→ **WHAT TO DO**
1. In the forum thread, which algorithm did one commenter use to compute a maximum matching?
2. Copy a passage from the forum thread word for word. Begin at the words "Also in terms" and stop after "high to 1e18+1e5.".

→ **SELECTED TEXT**
################

Just the same way as compute Catalan number.

Origin way：(0, 0) to (n, m)

Baned way：(0, 0) to (n, m) which cross line $$$y = x + k + 1$$$. thus it can be consider as (0, 0) to $$$(n - k - 1, m + k + 1)$$$

So the answer is $$$\binom{n + m}{n} - \binom{n + m}{n - k - 1}$$$.

You need to consider the special case $$$n == k$$$ and $$$n > m + k$$$.

total number of arrangements = (n+m)!/n! * m! now we have to remove all those failing arrangements for a given arrangement lets move from left to right and stop at the very first index where the arrangement fails (call it i ) than that index must be satisfying w=b+k+1 and the ball at ith position is white and the remaining suffix can have any permutation, now we vary b from 0 to m check the number of permutations with a prefix having b balls and b+k white such that the white ball follows that prefix for each b we must always make sure the wi != bi + k+ 1 for any bi < b , this can be done by storing the sum (2*j + k) /( j! * (j+k)! ) for all j<b and substracting it from (2*b + k ) /( b! * (b+k)! )

We can transform it into Flow problem：

Also in terms of number of solved, E and F seem to be of same difficulty.

The same thing happened to me. Then I changed high from 1e18 to 2e18. I got accepted:).

Binary search implementation issue in your code ig.

if A is a permutation of 1 to 1e5 and K=1e18. answer would be 1e18+1e5 so set high to 1e18+1e5.

This is a relatively easy problem for practicing max flow, you should take this as an opportunity to learn it.

I guess this was more kind of educational max flow problem.

You can read the editorial: https://atcoder.jp/contests/abc205/editorial/2078

I also tried something similar. For every piece that can be placed at rows $$$a \le u \le c$$$ and columns $$$b \le v \le d$$$, I added a bidirected edge from each row $$$u$$$ to each column $$$v$$$. Then I computed a maximum matching on this graph with Hopcroft Karp. Since there can be more matches than pieces, I thought we can then match these matchings to the pieces which can be placed on these cells, by adding edges between cells and pieces in a new graph. Since these cells are independent in that no two share a row or a column, I thought these must include the solution. The idea is obviously overkill, but is there a flaw in the idea?

################

→ **EXTRACTED DATA**
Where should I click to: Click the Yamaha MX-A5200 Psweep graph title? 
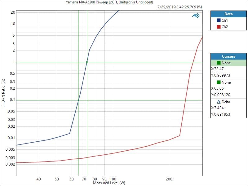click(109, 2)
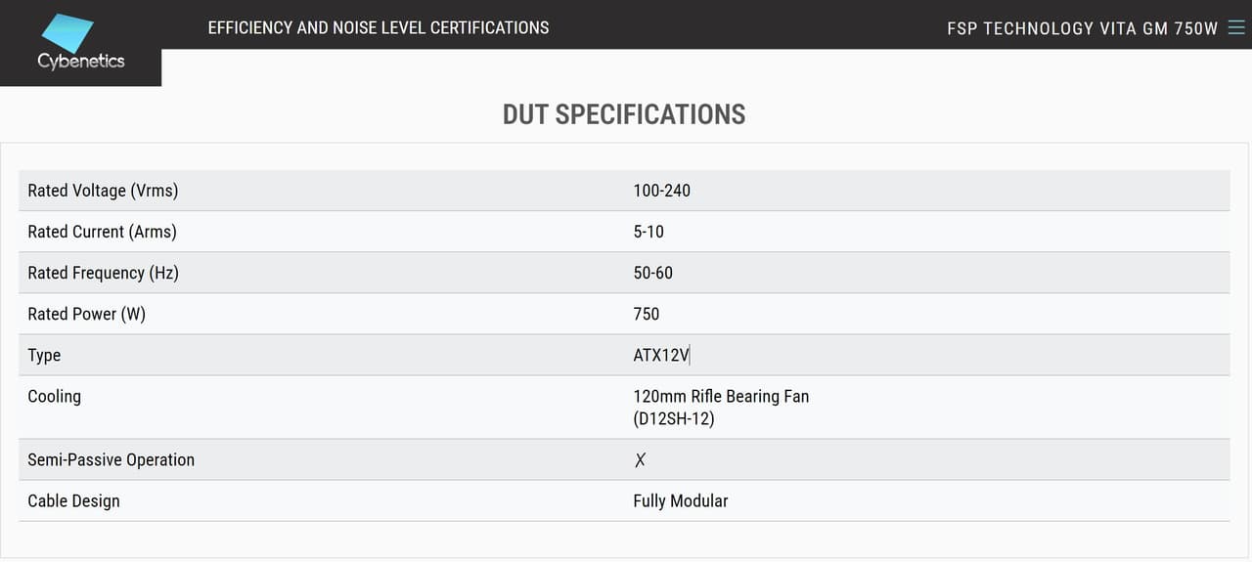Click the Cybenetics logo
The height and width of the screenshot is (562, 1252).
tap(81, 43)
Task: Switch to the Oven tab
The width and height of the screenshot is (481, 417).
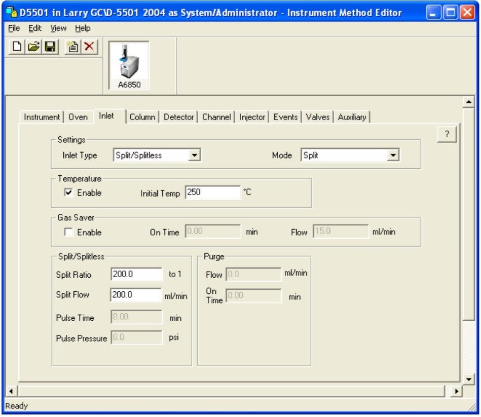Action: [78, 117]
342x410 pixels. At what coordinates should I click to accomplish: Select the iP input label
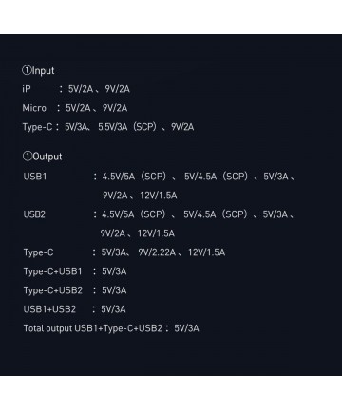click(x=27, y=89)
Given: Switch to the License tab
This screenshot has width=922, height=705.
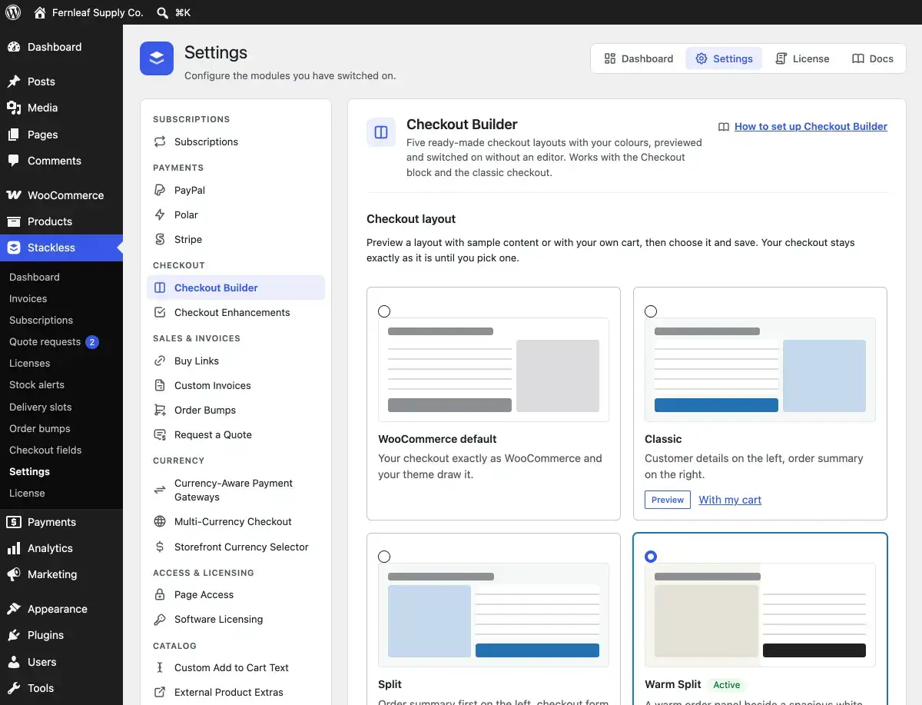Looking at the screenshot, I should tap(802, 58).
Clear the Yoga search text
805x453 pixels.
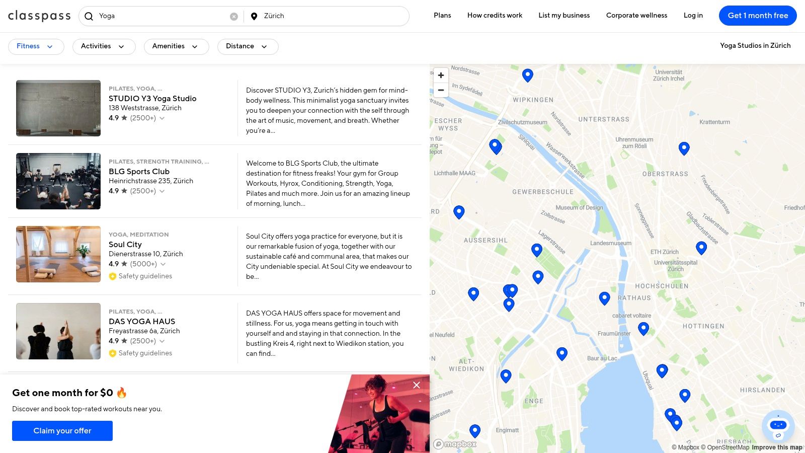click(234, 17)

################

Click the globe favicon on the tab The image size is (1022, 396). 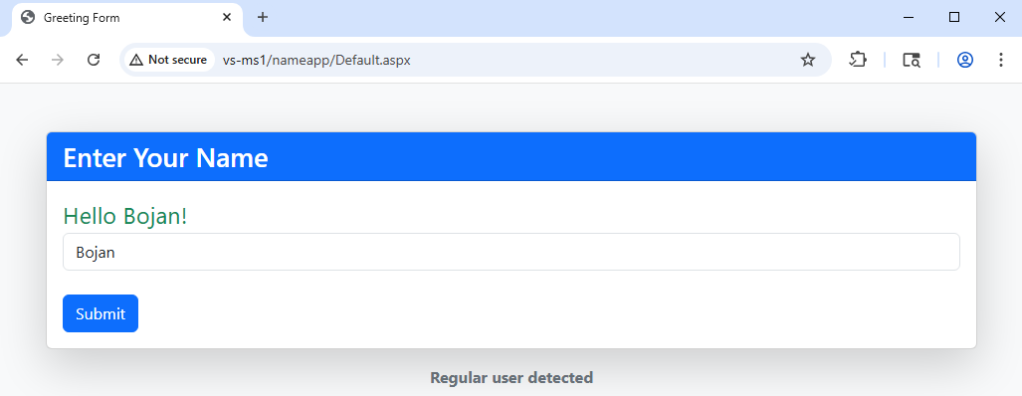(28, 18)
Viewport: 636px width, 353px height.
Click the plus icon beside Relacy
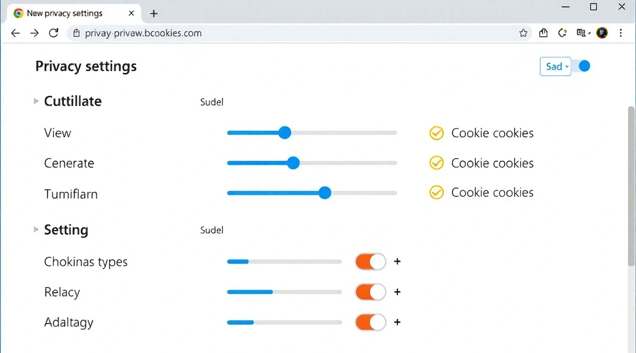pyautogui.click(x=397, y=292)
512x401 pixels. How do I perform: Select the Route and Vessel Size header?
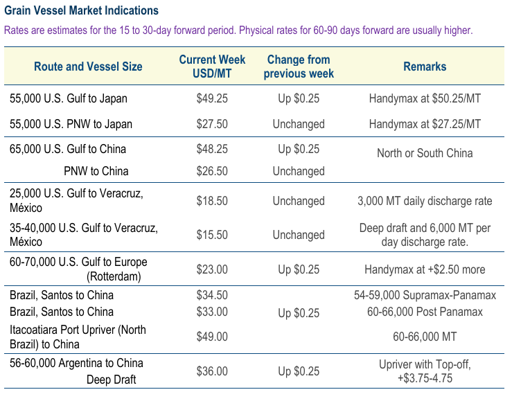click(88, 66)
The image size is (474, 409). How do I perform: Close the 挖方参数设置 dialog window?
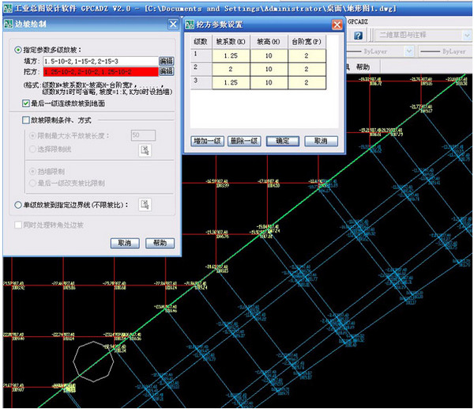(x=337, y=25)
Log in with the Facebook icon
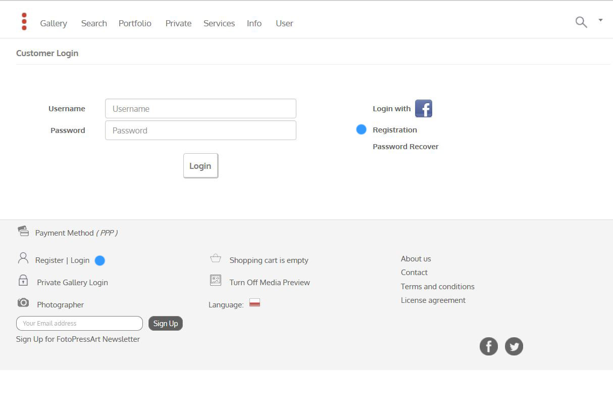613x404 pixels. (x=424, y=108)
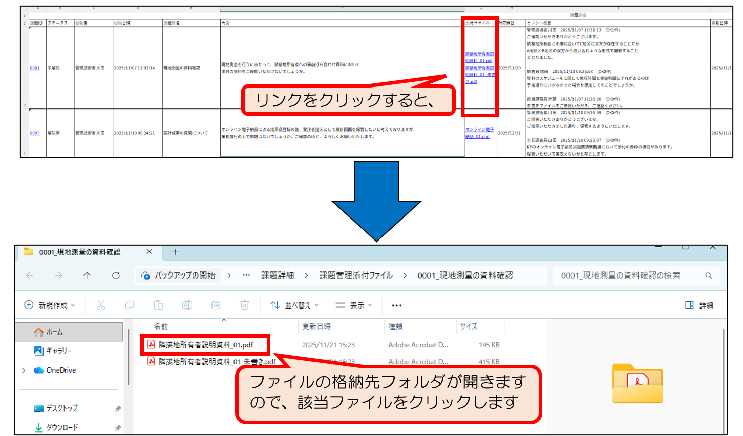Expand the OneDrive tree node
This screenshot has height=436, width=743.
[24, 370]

################

→ **SOLUTION LIST**
1. Hopcroft Karp.

2.
Also in terms of number of solved, E and F seem to be of same difficulty.

The same thing happened to me. Then I changed high from 1e18 to 2e18. I got accepted:).

Binary search implementation issue in your code ig.

if A is a permutation of 1 to 1e5 and K=1e18. answer would be 1e18+1e5 so set high to 1e18+1e5.